É pertinente pontuar que Mário Filho, à época muito mais influente que Mazzoni, também esteve na França para a cobertura esportiva da Copa de 1938. O fato de o presidente da CBD, homem de confiança de Vargas, ter tomado parte na publicação do paulista é um indicador do início de uma mudança na correlação de forças entre Estado brasileiro e mídia esportiva ao final da década de 1930.

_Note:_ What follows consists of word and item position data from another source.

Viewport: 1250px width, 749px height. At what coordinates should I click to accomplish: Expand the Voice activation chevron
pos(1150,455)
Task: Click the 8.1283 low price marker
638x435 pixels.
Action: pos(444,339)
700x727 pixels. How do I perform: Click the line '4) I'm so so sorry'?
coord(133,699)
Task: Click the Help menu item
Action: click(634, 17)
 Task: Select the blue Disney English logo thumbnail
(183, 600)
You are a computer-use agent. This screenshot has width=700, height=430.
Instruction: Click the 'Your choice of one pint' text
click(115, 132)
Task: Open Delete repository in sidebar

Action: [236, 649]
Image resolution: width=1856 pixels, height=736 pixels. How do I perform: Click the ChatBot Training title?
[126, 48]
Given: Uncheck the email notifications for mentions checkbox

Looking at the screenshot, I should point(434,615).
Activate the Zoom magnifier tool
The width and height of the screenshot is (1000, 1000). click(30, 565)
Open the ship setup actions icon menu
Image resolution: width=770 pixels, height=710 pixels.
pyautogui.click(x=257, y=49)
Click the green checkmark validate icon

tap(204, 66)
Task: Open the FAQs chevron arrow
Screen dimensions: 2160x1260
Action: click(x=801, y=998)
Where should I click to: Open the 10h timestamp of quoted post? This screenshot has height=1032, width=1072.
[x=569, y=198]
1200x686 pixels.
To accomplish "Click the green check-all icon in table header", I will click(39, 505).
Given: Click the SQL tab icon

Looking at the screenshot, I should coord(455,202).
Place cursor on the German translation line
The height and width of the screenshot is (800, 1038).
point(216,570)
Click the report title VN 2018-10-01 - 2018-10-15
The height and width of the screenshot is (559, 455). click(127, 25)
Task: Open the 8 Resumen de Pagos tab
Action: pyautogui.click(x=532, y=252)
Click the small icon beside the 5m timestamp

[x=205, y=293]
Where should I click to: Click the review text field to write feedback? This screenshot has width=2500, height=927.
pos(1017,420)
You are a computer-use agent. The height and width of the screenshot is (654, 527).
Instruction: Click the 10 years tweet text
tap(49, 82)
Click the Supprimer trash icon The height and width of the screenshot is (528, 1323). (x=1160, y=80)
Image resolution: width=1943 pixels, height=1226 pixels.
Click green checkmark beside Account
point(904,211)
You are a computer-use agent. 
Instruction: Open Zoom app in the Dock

O Jornal dos Sports tinha, tal como A Gazeta Esportiva, uma linha editorial de perfil bastante nacionalista. No jornal carioca, o nacionalismo se manifestava com um viés popular- integracionista via esporte, notadamente o futebol. No jornal paulista, o nacionalismo se manifestava de forma moralista. O carioca era franco defensor do regime profissional de futebol. O paulista tinha simpatia pela ética do esporte amador.

Mazzoni expressava seu nacionalismo de forma idealista, no sentido de acreditar no progresso do esporte nacional e colocar seu jornal a serviço dessa proposta. Estava genuinamente interessado no desenvolvimento do esporte no país e se incomodava profundamente com os desmandos ocorridos no campo esportivo brasileiro entre os anos 1920 e o início dos anos 1930. Por outro lado, Mário Filho estava fazendo muito dinheiro para si e para seus sócios com o estilo sensacionalista de seu jornal, e não tinha pudor em fomentar a polêmica e a discórdia, externando em seu jornal os pontos de vista mais diversos e controversos.

O protagonismo de Mazzoni na mídia esportiva em nível nacional tornou-se mais evidente quando o regime de Esporte de Estado foi definitivamente instalado no Brasil.